The data:
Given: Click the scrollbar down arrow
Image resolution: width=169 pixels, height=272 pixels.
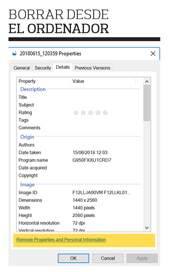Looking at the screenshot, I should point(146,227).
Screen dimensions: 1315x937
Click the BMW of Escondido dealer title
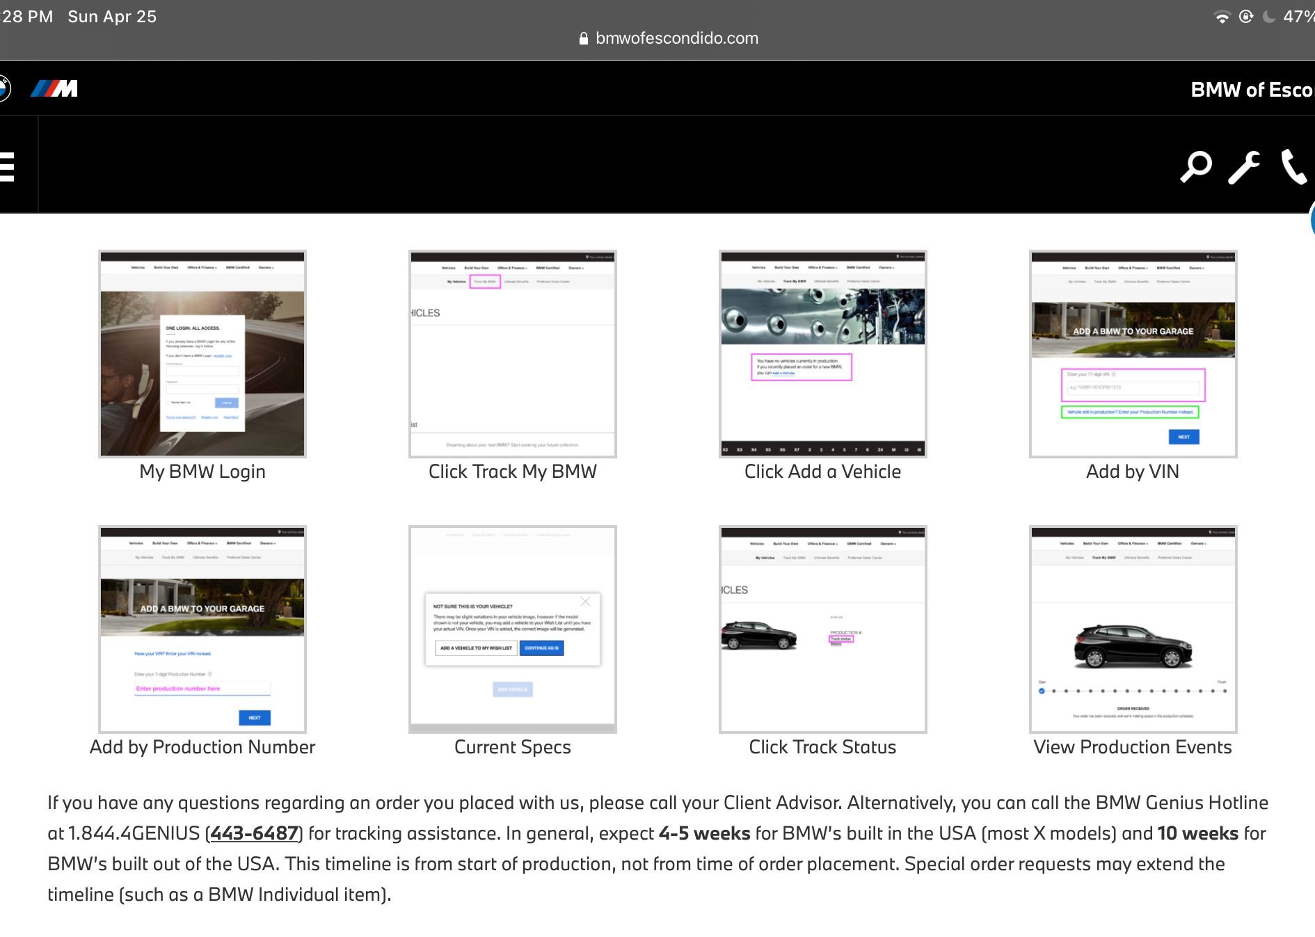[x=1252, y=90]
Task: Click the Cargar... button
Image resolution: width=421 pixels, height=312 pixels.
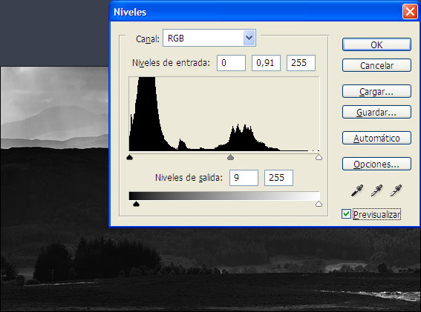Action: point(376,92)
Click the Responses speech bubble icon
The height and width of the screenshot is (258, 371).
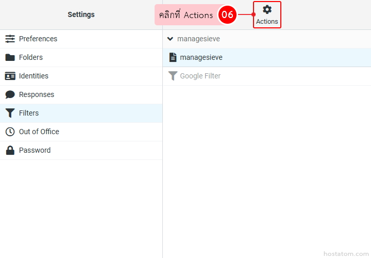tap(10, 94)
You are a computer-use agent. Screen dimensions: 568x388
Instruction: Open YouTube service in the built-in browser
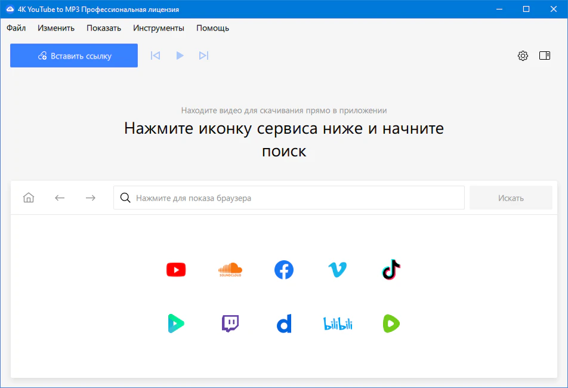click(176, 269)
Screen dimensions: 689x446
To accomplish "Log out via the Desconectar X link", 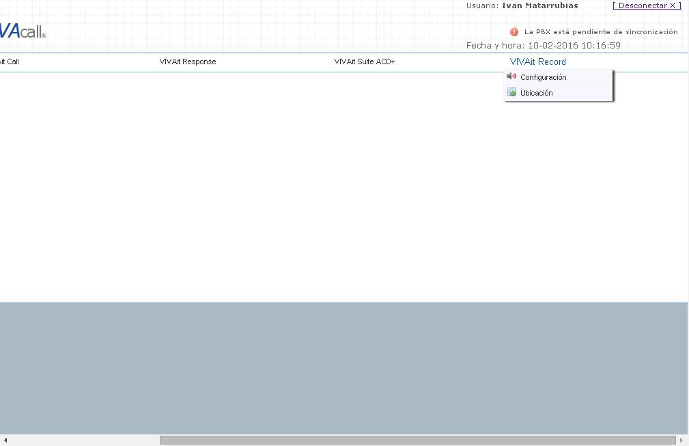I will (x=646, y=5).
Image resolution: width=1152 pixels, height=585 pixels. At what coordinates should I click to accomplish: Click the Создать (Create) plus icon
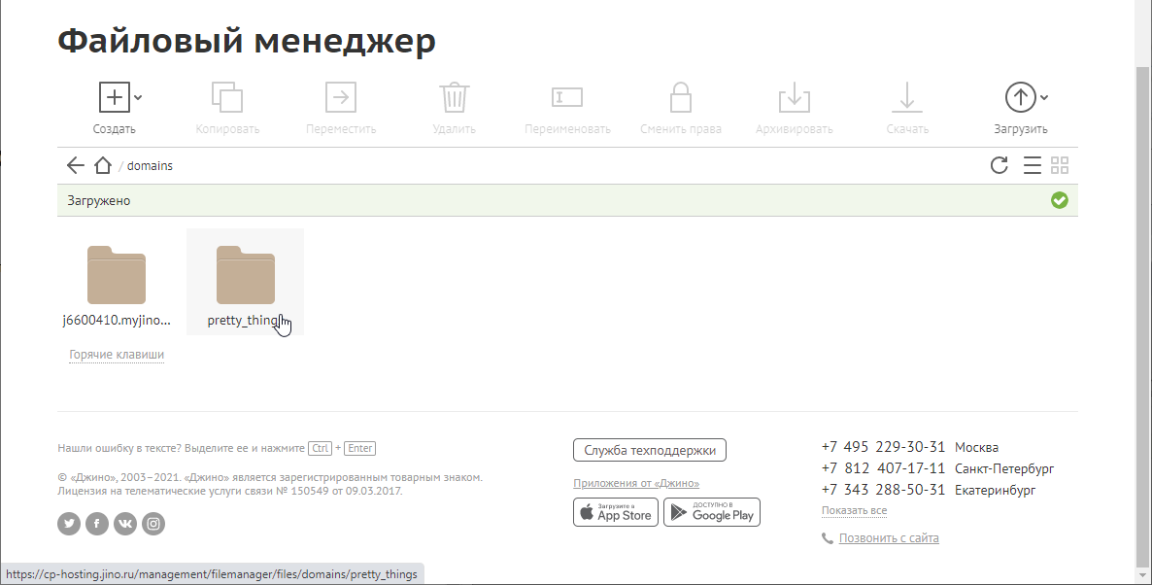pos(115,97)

Exercise description:
If a line in the records above has the word "dimensions", copy it.

Result of the exercise:
Screen dimensions: 1315x937
You are a computer-use agent. Screen dimensions: 568x388
Screen dimensions: 689x446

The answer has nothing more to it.